Dunque egli, dopo aver rinvenuto, con le proprie mani, dietro approfonditi studi e ricerche, nei ghiacci del Circolo Polare Artico un fossile di un pesce appartenente a circa 375 milioni di anni fa, ci racconta con dati scientifici dell’evoluzione della vita marina che, attraverso quel pesce e periodo si avvia per diventare vita terrestre. Tiktaalik, così fu battezzato il fossile, si presenta con “le mani”, ovvero le sue pinne laterali si mostrano con delle articolazioni simili alle dita di una mano. Sì, perché in quel periodo, il Circolo Artico era una grande palude, a causa dello scioglimento totale dei ghiacci, in via di disseccamento, quindi, la vita, che prima era totalmente marina, andava evolvendosi per uscire da quelle paludi ormai quasi prosciugate, per divenire vita terrestre. Ecco, pertanto, la dimostrazione scientifica di quell'anello evolutivo che fino a pochi anni fa era mancante, oppure semplicemente dato per tesi, ma non per dimostrazione scientifica.

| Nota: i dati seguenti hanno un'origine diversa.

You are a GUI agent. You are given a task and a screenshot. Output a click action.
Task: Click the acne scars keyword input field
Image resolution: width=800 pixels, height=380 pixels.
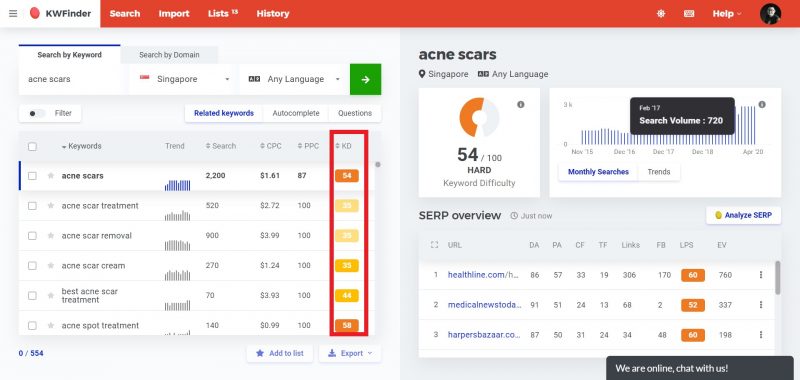pyautogui.click(x=71, y=79)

Rimasi talmente affascinata da questo suo libro che cominciai a visualizzare i pesci dentro di noi. Queste forme marine che compaiono nelle linee del copro umano, dentro e fuori le concavità e convessità, tanto che nei miei lavori artistici spesso lo metto in evidenza, ci gioco, ne faccio quasi una fisiologica ossessione.